Journalism circles have accorded a great deal of attention to the decision by the New York Times to fold a bunch of its blogs. Poynter’s Andrew Beaujon reported the news that the “blogpocalypse” will trim the field of 60 Times blogs by almost half, with “marquee” destinations such as DealBook, Well and Bits surviving the immediate purge. Mathew Ingram wondered whether the newspaper would lose a whole lot of webbiness with the move. On her blog, New York Times Public Editor Margaret Sullivan this afternoon addressed the blog folding. Dave Winer, a blogging pioneer, wrote:

The Times never had blogs. It would have been wonderful if they had, but they merely used blogging software in their editorial process. Perhaps their blogs were only lightly edited by others, but they were edited. When they were writing about their expertise, and they weren’t also professional reporters, there might have been a little blogging going on. But mainly they were doing what writers at the NY Times do — reporting.

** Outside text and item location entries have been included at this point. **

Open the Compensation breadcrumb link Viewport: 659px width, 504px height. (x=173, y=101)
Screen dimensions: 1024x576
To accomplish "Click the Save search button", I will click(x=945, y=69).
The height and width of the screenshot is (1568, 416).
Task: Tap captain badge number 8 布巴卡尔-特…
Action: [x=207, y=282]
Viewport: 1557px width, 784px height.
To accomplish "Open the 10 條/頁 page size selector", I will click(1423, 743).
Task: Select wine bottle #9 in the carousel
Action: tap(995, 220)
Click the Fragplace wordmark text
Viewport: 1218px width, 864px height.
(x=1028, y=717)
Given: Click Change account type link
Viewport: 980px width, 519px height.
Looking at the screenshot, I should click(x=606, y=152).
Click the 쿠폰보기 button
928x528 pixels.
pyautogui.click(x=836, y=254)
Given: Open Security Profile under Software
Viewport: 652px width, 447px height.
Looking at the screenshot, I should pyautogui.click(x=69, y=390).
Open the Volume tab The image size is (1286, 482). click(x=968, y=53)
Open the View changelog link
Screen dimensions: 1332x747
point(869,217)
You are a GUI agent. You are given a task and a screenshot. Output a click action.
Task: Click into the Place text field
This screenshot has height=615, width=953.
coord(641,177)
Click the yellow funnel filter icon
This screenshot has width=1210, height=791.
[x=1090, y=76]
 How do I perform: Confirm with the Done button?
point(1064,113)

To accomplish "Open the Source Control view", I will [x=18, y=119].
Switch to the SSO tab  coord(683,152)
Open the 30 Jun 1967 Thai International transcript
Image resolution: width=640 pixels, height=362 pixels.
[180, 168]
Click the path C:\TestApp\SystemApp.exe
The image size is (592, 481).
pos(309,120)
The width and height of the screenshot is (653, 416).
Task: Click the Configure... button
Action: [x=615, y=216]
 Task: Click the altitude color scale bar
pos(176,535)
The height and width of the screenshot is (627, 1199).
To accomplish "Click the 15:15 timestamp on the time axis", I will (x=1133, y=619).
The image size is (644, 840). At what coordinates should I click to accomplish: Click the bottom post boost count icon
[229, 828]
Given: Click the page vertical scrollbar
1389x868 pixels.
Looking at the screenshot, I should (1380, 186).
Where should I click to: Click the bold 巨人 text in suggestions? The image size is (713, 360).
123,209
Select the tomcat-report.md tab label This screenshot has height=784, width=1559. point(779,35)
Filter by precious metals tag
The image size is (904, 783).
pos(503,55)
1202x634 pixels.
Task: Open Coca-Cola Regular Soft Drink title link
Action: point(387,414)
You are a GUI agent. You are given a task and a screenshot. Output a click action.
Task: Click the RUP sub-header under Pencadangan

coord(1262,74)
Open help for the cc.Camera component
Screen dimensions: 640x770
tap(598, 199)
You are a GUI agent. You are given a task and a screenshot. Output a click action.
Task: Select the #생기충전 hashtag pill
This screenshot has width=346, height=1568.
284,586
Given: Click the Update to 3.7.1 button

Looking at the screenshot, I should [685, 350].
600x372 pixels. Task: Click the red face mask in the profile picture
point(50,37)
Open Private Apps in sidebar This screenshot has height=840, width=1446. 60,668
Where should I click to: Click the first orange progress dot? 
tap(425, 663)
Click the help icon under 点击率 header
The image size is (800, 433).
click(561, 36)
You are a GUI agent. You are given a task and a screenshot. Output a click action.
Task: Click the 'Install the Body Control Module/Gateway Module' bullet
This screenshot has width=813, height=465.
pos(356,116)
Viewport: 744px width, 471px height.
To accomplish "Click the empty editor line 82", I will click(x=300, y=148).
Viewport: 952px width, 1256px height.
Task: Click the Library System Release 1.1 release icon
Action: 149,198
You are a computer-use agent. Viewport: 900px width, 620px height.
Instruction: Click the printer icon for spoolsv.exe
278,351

Maybe the best explanation for the New York Times’s infertile blogging soil comes from the pages of the New York Times itself. Back when Jill Abramson was fired as the paper’s executive editor, media critic David Carr used these words to sum up the place’s culture:

To the extent that The New York Times does anything remarkable, it emerges from collaboration and shared enterprise. It’s worth remembering that its legacy begets an excellence that surpasses the particulars of who produces it.

And to the extent that an organization produces good blogs, they emerge from isolation and lonely enterprise.